» **Instruction 1**
Format the records as a JSON list of strings with one string per line, leaving out blank lines. Include only the part that opens with the first line of the records and closes with the line containing "pyautogui.click(x=705, y=499)", both ends included.

» **Supplied text**

Photo by Martin Miranda on Unsplash


No matter how much tension you pack into the pages of your book, readers won’t care about your story if they don’t first care about your characters. After all, there’s nothing page-turning about a predictable protagonist playing out a predictable plot.

If you want readers to invest in your characters and their journeys, then you must craft characters that readers can believe in — characters so well-developed and realistic that they seem to spring to life on the page. But crafting a cast that moves beyond caricatures and cardboard cutouts can be difficult. What steps can you take to develop complex and compelling characters today? 

Here are 33 tips you won’t want to miss…

#1: Establish their role

Before you can effectively develop a character, you must determine the role they’ll play in your story. Will they serve as a protagonist or antagonist? A sidekick, mentor, or love interest? Some other sort of secondary or tertiary character


#2: Define their narrative purpose

No matter the role they play, every character in your story must serve a purpose. If you can remove a character from your manuscript without impacting readers’ understanding of your plot or story world, then that particular character doesn’t add value to your story.

[Entries on target coordinates]
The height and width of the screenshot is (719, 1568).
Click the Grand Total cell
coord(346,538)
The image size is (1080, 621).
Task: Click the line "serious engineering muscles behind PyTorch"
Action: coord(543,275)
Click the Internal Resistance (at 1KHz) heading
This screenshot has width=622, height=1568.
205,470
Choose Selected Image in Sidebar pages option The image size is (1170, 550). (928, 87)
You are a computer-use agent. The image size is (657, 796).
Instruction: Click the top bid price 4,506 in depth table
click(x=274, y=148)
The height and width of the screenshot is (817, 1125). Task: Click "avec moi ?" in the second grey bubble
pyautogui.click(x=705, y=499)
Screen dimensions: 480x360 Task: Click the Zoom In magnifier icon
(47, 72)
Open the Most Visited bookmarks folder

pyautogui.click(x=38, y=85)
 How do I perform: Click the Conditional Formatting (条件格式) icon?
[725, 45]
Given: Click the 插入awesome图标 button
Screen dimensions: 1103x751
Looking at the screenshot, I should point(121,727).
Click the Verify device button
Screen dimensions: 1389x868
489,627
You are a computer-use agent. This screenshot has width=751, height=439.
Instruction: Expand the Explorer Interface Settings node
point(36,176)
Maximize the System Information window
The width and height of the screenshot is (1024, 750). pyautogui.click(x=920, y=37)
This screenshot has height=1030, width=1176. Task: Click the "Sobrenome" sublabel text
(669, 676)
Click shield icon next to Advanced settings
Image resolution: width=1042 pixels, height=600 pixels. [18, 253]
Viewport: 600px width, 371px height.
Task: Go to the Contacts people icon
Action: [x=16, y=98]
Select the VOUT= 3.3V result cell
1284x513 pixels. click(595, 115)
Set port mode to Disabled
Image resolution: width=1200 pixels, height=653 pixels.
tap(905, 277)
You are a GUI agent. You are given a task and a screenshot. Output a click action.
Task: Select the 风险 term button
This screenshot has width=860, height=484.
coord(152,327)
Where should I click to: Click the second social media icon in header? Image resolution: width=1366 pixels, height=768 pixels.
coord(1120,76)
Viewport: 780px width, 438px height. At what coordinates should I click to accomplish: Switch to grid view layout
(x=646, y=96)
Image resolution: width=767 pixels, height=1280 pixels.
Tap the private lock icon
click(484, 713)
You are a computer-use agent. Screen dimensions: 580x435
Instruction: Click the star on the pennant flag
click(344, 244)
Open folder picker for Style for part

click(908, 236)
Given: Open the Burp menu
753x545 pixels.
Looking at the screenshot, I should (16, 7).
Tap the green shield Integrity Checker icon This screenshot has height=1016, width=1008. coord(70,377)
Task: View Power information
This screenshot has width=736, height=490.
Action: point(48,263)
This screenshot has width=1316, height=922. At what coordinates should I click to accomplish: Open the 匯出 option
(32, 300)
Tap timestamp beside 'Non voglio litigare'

» **Instruction 2**
Quote the part of the character-development article that opens with the words containing "Here are 33" and closes with "to your story.".

» **Correct answer 1**
[
  "The height and width of the screenshot is (719, 1568).",
  "Click the Grand Total cell",
  "coord(346,538)",
  "The image size is (1080, 621).",
  "Task: Click the line \"serious engineering muscles behind PyTorch\"",
  "Action: coord(543,275)",
  "Click the Internal Resistance (at 1KHz) heading",
  "This screenshot has width=622, height=1568.",
  "205,470",
  "Choose Selected Image in Sidebar pages option The image size is (1170, 550). (928, 87)",
  "You are a computer-use agent. The image size is (657, 796).",
  "Instruction: Click the top bid price 4,506 in depth table",
  "click(x=274, y=148)",
  "The height and width of the screenshot is (817, 1125). Task: Click \"avec moi ?\" in the second grey bubble",
  "pyautogui.click(x=705, y=499)"
]

» **Correct answer 2**
Here are 33 tips you won’t want to miss…

#1: Establish their role

Before you can effectively develop a character, you must determine the role they’ll play in your story. Will they serve as a protagonist or antagonist? A sidekick, mentor, or love interest? Some other sort of secondary or tertiary character


#2: Define their narrative purpose

No matter the role they play, every character in your story must serve a purpose. If you can remove a character from your manuscript without impacting readers’ understanding of your plot or story world, then that particular character doesn’t add value to your story.